Ion resin is often divided into two types: gel type and large pore type.
The polymer skeleton of gel-type resin has no pores in dry condition. It swells when it absorbs water, forming very fine pores between macromolecular chains, commonly known as micropores or ion exchange resin.
These resins are more suitable for adsorbing inorganic ions, and their diameters are smaller. This kind of resin can not adsorb macromolecular organic substances, because the latter is larger in size.
Macroporous ion exchange resin is a porous spongy framework formed by adding pore-forming agent in the polymerization reaction. There are a large number of micro-pores in it and then introduced into the exchange group to make it. It has both micro-pore and large-mesh wetting resin pore size, which can be controlled in the manufacturing process.

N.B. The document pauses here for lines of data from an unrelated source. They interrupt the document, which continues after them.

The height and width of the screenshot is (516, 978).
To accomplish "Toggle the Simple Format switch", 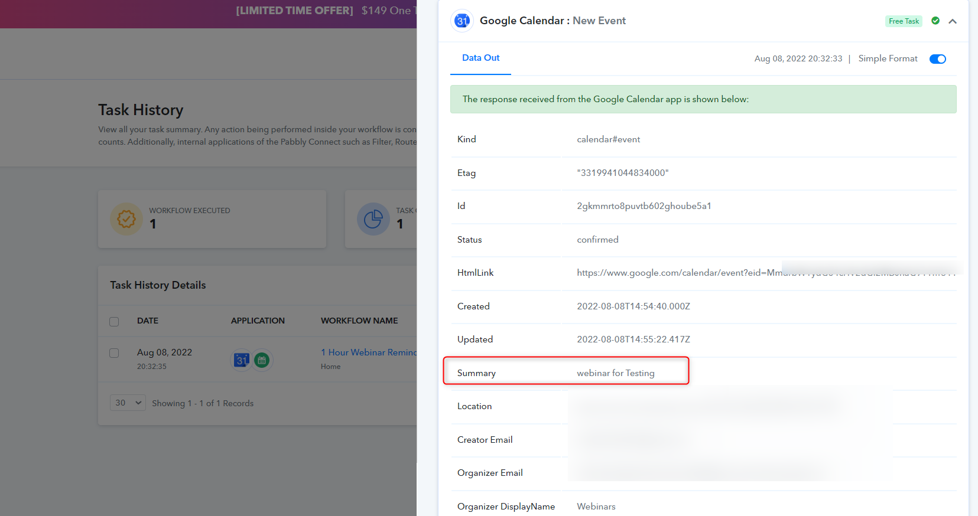I will [x=937, y=59].
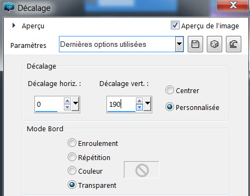Click the disabled color swatch box
The height and width of the screenshot is (196, 250).
pyautogui.click(x=141, y=170)
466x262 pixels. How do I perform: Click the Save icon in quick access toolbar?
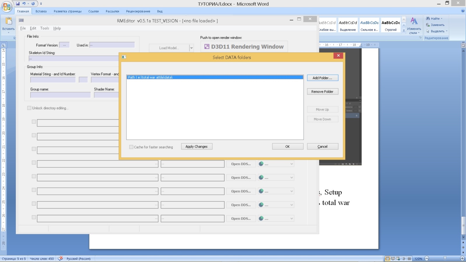point(18,4)
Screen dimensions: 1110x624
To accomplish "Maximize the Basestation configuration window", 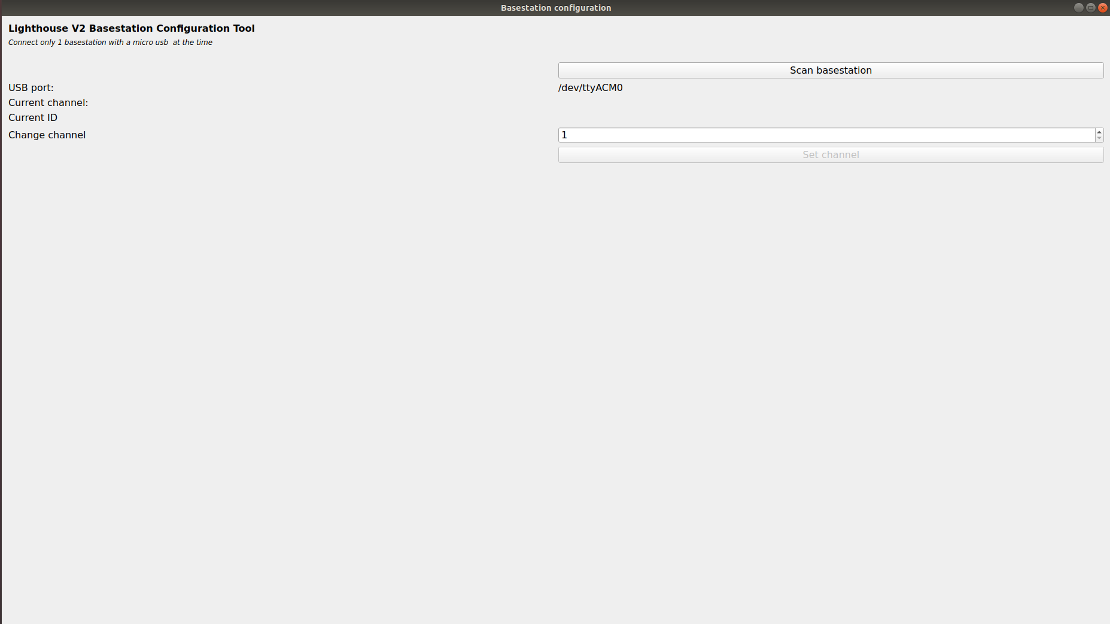I will pyautogui.click(x=1091, y=8).
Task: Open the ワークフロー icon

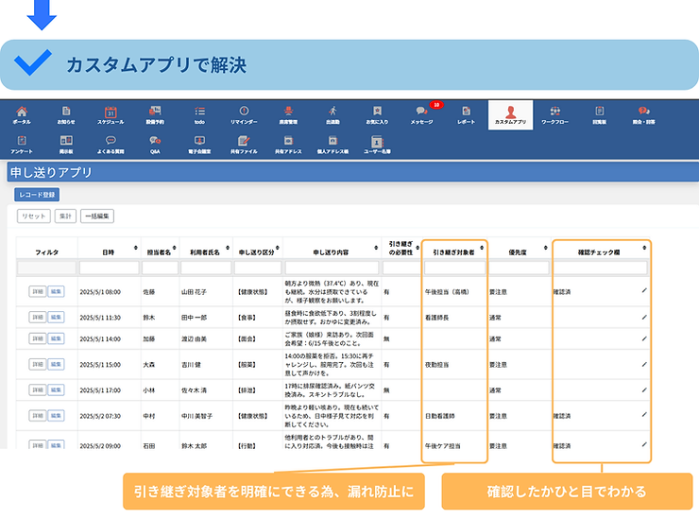Action: tap(554, 113)
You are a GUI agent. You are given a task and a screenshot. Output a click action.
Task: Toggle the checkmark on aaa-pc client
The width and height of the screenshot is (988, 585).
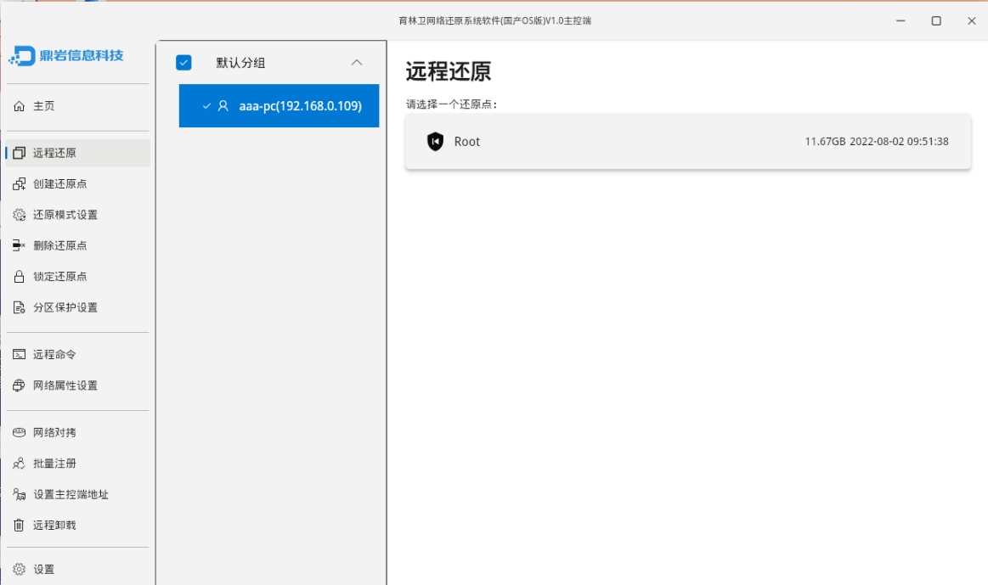(x=206, y=106)
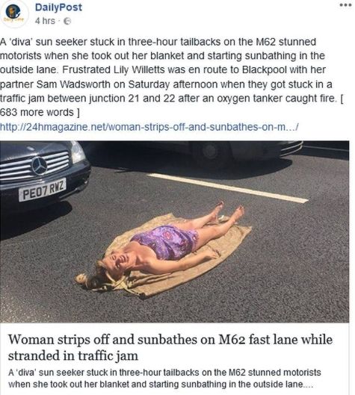Open the three-dot post options menu
Image resolution: width=355 pixels, height=395 pixels.
point(345,5)
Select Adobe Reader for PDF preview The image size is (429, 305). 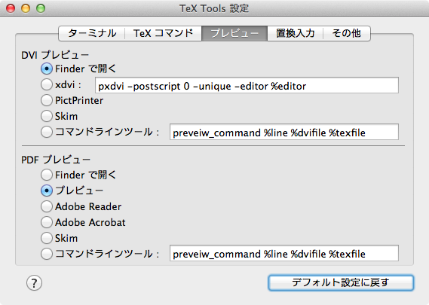(47, 206)
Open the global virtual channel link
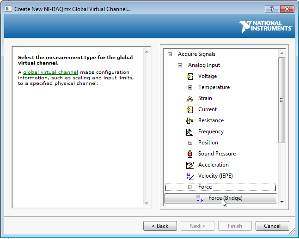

This not only provides a good contact condition for ion exchange, shortens the ion diffusion path, but also adds many chain active centers. Molecular adsorption can be produced by van der Waals attraction between molecules, which can adsorb various non-ionic substances like activated carbon and expand its functionality. Some macroporous resins without exchange functional groups can also adsorb and separate various substances, such as phenols in wastewater from chemical plants.
Macroporous ion exchange resin has many large pores, large surface area, many active centers, fast ion diffusion rate, and fast ion exchange rate, which is about ten times faster than that of gel-type resin. The utility model has the advantages of fast action, high efficiency and shorter processing time. Macroporous resins also have many advantages: swelling resistance, non-fragmentation resistance, oxidation resistance, wear resistance, heat resistance, and temperature resistance, as well as easy adsorption and exchange of organic macromolecule substances, so they are highly resistant to pollution and easy to regenerate.